§ TASK INSTRUCTIONS: Using the records below, give again exactly the lines from the line that contains "[radio] (1373, 111)" through the line that contains "[button] (32, 45)", both ends included, and only those.

(RECORDED DATA begins)

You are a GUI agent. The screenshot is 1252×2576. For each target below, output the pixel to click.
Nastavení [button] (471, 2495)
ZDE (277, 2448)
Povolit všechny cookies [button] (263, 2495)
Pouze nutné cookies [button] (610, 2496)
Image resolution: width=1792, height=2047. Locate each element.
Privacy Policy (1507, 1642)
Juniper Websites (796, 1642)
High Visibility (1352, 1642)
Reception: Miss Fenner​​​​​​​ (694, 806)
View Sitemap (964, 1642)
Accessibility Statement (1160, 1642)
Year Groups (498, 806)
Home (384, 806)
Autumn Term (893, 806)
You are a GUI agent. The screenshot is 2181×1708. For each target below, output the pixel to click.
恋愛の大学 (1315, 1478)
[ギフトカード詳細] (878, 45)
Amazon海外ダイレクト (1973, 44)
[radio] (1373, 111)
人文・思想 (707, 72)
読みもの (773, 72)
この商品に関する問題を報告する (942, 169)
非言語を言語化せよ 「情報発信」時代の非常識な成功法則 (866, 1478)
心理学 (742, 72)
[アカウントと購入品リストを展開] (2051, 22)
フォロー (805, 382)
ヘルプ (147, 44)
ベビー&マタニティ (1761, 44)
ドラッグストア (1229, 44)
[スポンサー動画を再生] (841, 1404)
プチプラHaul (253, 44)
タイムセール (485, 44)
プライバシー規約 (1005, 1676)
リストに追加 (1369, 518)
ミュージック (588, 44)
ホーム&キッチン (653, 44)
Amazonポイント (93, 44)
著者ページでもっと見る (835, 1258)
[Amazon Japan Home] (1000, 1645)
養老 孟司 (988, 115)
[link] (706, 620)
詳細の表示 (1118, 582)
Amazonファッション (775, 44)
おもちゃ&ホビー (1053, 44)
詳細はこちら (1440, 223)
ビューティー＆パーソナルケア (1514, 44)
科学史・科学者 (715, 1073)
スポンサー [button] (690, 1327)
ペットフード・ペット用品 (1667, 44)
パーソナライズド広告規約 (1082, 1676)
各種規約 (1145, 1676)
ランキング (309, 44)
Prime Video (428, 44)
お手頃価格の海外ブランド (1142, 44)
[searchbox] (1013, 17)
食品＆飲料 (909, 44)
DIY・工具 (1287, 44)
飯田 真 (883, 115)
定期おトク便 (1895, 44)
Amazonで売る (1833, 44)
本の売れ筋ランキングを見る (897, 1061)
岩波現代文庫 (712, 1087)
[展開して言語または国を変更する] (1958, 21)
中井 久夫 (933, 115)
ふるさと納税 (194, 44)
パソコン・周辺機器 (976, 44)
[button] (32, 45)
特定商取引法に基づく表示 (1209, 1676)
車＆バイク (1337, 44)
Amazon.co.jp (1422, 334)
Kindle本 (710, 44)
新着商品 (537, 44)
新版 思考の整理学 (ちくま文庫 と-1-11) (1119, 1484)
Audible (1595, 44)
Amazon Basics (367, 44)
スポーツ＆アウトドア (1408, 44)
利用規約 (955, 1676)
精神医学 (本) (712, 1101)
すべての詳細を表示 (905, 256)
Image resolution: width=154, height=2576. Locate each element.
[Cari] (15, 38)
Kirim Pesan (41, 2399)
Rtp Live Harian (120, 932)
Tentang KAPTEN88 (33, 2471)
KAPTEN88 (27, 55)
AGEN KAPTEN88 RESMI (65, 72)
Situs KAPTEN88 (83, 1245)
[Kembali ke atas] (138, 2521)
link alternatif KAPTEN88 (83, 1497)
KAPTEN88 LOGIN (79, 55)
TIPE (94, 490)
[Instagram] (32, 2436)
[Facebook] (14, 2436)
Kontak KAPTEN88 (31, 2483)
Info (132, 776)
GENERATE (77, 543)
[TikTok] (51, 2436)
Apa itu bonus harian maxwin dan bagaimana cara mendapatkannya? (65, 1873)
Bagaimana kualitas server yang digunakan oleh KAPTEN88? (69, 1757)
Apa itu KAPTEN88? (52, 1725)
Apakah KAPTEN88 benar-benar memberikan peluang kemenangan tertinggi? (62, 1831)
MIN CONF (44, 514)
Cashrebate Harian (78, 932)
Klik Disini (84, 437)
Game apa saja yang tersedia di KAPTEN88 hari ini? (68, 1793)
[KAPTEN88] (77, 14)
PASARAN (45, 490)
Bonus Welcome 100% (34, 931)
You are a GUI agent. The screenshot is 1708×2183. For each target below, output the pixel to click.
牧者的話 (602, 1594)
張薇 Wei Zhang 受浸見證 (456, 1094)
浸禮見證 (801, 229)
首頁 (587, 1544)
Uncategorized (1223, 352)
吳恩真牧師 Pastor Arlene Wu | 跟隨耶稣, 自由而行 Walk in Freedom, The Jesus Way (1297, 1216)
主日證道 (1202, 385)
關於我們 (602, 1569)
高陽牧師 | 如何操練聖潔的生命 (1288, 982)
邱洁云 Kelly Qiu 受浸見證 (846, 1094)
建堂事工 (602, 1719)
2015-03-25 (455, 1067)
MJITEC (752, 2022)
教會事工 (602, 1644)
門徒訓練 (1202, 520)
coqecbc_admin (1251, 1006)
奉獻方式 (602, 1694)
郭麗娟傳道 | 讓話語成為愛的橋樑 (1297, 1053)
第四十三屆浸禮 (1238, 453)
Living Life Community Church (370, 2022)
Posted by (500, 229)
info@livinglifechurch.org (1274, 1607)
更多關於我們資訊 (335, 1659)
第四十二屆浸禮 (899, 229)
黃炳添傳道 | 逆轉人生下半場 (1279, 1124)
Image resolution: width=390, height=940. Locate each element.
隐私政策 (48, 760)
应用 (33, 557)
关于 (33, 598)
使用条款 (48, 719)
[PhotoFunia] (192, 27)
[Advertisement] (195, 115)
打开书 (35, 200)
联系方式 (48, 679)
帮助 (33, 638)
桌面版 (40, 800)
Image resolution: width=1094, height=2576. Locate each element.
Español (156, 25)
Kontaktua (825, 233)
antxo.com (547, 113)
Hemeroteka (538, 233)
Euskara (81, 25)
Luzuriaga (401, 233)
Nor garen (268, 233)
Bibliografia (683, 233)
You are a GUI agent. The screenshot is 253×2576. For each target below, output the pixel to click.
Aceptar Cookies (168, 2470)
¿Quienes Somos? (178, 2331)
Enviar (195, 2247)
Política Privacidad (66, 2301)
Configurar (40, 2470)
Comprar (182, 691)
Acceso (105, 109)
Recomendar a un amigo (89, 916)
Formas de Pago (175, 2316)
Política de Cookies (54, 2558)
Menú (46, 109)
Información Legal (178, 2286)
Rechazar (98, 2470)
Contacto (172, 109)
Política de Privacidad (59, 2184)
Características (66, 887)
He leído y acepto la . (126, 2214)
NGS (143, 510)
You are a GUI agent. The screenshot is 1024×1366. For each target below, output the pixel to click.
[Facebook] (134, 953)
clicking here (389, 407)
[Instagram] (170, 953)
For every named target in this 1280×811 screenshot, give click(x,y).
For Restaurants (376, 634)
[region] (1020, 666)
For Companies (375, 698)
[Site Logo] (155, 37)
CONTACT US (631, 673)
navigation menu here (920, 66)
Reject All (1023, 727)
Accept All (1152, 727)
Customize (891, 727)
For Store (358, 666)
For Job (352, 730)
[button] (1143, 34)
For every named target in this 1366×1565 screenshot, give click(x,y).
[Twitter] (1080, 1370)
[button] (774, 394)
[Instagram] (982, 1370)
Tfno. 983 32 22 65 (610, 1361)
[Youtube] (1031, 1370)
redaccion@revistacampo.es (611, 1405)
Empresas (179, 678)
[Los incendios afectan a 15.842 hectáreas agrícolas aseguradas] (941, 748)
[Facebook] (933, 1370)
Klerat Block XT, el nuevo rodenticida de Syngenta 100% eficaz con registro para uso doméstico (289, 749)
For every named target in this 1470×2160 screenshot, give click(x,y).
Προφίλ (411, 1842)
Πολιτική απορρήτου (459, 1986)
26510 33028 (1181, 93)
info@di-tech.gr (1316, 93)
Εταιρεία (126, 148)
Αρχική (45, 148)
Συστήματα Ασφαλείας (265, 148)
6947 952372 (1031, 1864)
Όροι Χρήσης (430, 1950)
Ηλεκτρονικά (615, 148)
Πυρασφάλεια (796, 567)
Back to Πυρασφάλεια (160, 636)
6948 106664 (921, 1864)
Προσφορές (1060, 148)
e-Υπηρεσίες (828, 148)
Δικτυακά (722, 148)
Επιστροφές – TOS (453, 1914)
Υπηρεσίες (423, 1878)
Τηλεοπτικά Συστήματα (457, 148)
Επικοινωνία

(RECORDED DATA ends)

§ WORKED SOLUTION:
[radio] (1373, 111)
人文・思想 (707, 72)
読みもの (773, 72)
この商品に関する問題を報告する (942, 169)
非言語を言語化せよ 「情報発信」時代の非常識な成功法則 (866, 1478)
心理学 (742, 72)
[アカウントと購入品リストを展開] (2051, 22)
フォロー (805, 382)
ヘルプ (147, 44)
ベビー&マタニティ (1761, 44)
ドラッグストア (1229, 44)
[スポンサー動画を再生] (841, 1404)
プチプラHaul (253, 44)
タイムセール (485, 44)
プライバシー規約 (1005, 1676)
リストに追加 (1369, 518)
ミュージック (588, 44)
ホーム&キッチン (653, 44)
Amazonポイント (93, 44)
著者ページでもっと見る (835, 1258)
[Amazon Japan Home] (1000, 1645)
養老 孟司 (988, 115)
[link] (706, 620)
詳細の表示 (1118, 582)
Amazonファッション (775, 44)
おもちゃ&ホビー (1053, 44)
詳細はこちら (1440, 223)
ビューティー＆パーソナルケア (1514, 44)
科学史・科学者 (715, 1073)
スポンサー [button] (690, 1327)
ペットフード・ペット用品 (1667, 44)
パーソナライズド広告規約 (1082, 1676)
各種規約 (1145, 1676)
ランキング (309, 44)
Prime Video (428, 44)
お手頃価格の海外ブランド (1142, 44)
[searchbox] (1013, 17)
食品＆飲料 (909, 44)
DIY・工具 (1287, 44)
飯田 真 (883, 115)
定期おトク便 (1895, 44)
Amazonで売る (1833, 44)
本の売れ筋ランキングを見る (897, 1061)
岩波現代文庫 (712, 1087)
[展開して言語または国を変更する] (1958, 21)
中井 久夫 (933, 115)
ふるさと納税 (194, 44)
パソコン・周辺機器 (976, 44)
[button] (32, 45)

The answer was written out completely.